Wednesday, October 14, 2009

daily life of middle ages


Contrary to popular legend, medieval man loved baths. People probably bathed more than they did in the 19th century, says the great medievalist Lynn Thorndike. Some castles had a special room beside the kitchen where the ladies might bathe sociably in parties. Hot water, sometimes with perfume or rose leaves, was brought to the lord in the bedchamber and poured into a tub shaped like a half-barrel and containing a stool, so that the occupant could sit and soak long. In the cities there were public baths, or "stews" for the populace.Soap was probably invented in the Orient and brought to the West early in the Middle Ages. This was a soft soap without much detergent power. Generally it was made in the manorial workshops, of accumulated mutton fat, wood ash or potash, and natural soda.
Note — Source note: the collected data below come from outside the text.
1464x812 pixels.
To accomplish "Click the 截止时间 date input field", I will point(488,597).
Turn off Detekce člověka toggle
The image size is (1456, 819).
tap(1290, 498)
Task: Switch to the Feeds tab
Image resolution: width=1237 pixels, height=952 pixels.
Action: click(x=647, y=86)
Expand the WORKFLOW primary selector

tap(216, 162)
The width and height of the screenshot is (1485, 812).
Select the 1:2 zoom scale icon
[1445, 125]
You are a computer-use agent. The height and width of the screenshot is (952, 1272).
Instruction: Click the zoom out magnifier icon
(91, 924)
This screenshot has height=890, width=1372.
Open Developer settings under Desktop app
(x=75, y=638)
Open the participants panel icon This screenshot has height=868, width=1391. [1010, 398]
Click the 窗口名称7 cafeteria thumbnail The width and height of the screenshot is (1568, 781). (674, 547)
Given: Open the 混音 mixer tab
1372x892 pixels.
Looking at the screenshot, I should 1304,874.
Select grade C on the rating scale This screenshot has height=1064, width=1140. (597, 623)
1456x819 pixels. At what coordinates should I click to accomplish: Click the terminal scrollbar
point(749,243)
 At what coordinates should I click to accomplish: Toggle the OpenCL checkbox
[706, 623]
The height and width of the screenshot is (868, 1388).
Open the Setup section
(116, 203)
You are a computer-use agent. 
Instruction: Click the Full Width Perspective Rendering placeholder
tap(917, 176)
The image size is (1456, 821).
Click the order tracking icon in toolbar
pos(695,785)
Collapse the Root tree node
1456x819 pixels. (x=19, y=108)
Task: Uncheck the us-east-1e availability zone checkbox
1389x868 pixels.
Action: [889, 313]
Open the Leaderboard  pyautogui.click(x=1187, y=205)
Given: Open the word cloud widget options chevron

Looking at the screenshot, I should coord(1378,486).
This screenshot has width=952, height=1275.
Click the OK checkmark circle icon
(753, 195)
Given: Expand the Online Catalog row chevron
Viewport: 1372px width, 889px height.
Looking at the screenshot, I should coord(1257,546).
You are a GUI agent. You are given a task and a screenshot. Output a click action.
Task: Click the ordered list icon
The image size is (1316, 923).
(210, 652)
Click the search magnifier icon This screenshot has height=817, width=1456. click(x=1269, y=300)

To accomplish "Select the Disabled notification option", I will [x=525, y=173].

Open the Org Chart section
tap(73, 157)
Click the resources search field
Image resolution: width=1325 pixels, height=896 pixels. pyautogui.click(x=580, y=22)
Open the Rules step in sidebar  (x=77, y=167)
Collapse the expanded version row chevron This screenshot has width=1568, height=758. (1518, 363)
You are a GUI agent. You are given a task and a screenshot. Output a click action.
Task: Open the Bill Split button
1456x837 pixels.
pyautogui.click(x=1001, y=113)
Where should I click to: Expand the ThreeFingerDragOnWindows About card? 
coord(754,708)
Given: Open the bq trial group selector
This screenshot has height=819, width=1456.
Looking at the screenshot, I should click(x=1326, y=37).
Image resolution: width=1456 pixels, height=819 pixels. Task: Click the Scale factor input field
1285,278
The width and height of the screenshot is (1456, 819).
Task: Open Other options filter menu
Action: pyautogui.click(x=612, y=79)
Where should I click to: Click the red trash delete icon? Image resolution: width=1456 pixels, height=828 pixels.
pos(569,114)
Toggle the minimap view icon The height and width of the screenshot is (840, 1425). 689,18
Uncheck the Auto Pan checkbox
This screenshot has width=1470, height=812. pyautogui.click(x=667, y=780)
Laundresses might also use a solution of lye and fuller's earth or white clay. They worked usually by streamside, rhythmically beating the material with wooden paddles. After the winter's freeze they had a great spring washing of the accumulations. It was on such an occasion in the Merry Wives of Windsor that Falstaff hid in the laundry basket. Hard soaps appeared in the 12th century. They were luxury articles, made of olive oil, soda, and a little lime, often with aromatic herbs. They were manufactured in the olive-growing south, especially Spain; hence the modern Castile soap.

Shaving was difficult, painful, and infrequent, since the soap was inefficient and razors, which looked like carving knives and perhaps substituted for them at need, were likely to be old and dull. Even haircutting was disagreeable. Scissors were of the one-piece squeeze type, similar to grass trimming shears; they must have pulled mightily. Although by the thirteenth century a few aristocrats had tooth brushes, the toilet of the teeth was generally accomplished by rubbing with a green hazel twig and wiping with a woolen cloth.